NewMerc, Ltd. (Blacksburg, VA), has begun producing a nontoxic, electrically-conductive, liquid metal alloy alternative to mercury. Although mercury is highly toxic, it is still used applications ranging from electrical switches and sensors to thermometers and dental fillings. The new alloy shares many of mercury's most desirable properties but is far more costly.
The alloy, called NewMerc, is based on gallium and indium alloyed with tin (which forms problematic organotins when released into the environment); copper and zinc; or bismuth. A key breakthrough in development of the alloy was the elimination of oxidation during processing. Gallium readily oxidizes to form gallium oxide, which wets out surfaces and keeps the metal from acting like a true liquid.
The best Newmerc alloys turn liquid at temperatures between -15 °C and -11 °C, compared to -39 °C for mercury. "We're working on pushing that lower, but not until get commercial interest in the alloys we've already developed," says James D. Rancourt, NewMerc president and the product's coinventor with Virginia Tech chemistry professor Larry T. Taylor.
"Besides, we're getting a lot of inquiries about high-temperature use in high-pressure boilers and possibly nuclear power plants," he continues. "Mercury's really reliable, but it begins to boil at 357 °C. This remains a liquid past 2,500 °C."
Rancourt sees several potential applications, starting with electrical float switches used to sense the level of sewerage and waste water, as well as on boat bilge pumps and home sump pumps. The switches are attached on one end to a fixed point. When the water level drops, the switch tilts downward and the liquid metal slides across its length. This creates a contact between two electrodes, completing a circuit and turning on a pump.

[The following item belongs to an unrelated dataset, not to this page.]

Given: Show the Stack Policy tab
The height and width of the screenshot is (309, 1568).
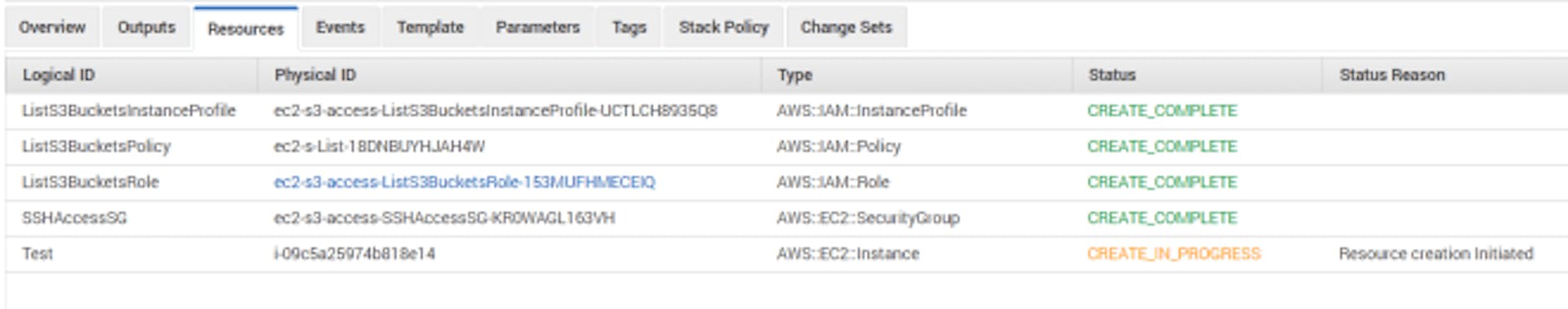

Float switches not based on mercury usually use a metal ball that rolls down the length of the switch to mechanically bridge the electrical contacts. This mechanical connection is less reliable than a liquid connection and has significantly higher contact resistance, says Rancourt.
The company spent the past 18 months developing applications while negotiating exclusive license agreements with several companies. "We had three offers that involved a sizable amount of money," says Rancourt, "but we realized that there would be no way to get the full environmental benefit of our product if we signed only one switch company and one thermometer company. We realized we would be business hypocrites if we took the short-term cash rather than pursued the long-term benefits."

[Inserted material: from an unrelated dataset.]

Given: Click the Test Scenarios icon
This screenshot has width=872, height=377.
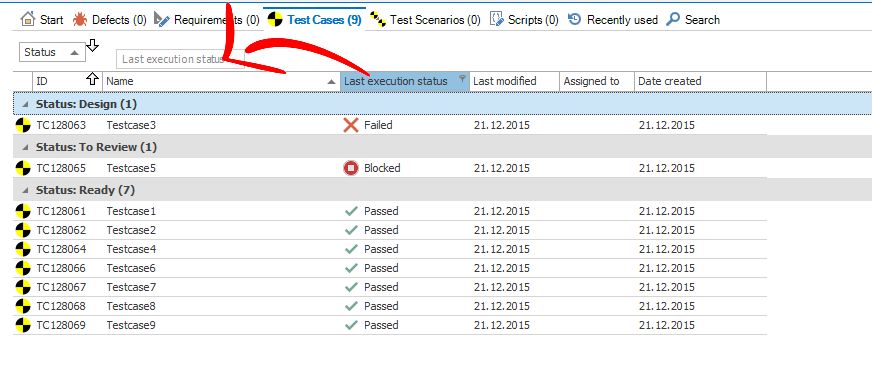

Two months ago, the company terminated the negotiations and decided to offer NewMerc to any company that wanted to buy it. Instead of bundling technical support within a licensing agreement, it decided to provide support on a cost basis to companies that wanted it.
"We've spent four years building prototypes and testing switches for millions of cycles," says Rancourt. The key now, he says, is developing new designs that use less material.
"Most switch companies are not used to thinking about a material that costs $800/lb," he explains. "Yet NewMerc is half as dense as mercury, so we're really talking $400 on a volume basis. It's also 20 times more conductive than mercury. Instead of copying existing designs, we need to optimize our design to use it more effectively."
The initial research was funded and patented by Virginia's Center for Innovative Technology, and licensed to NewMerc Virginia Tech Intellectual Properties, Inc. (Blacksburg, VA), which handles licensing for Virginia Tech. Key patents include US 5,508,003 (Metallic material with low melting temperature); US 5,478,979 (Electrical switches and sensors which use a nontoxic liquid metal composition); and US 5,792,236 (Non-toxic liquid metal composition for use as a mercury substitute).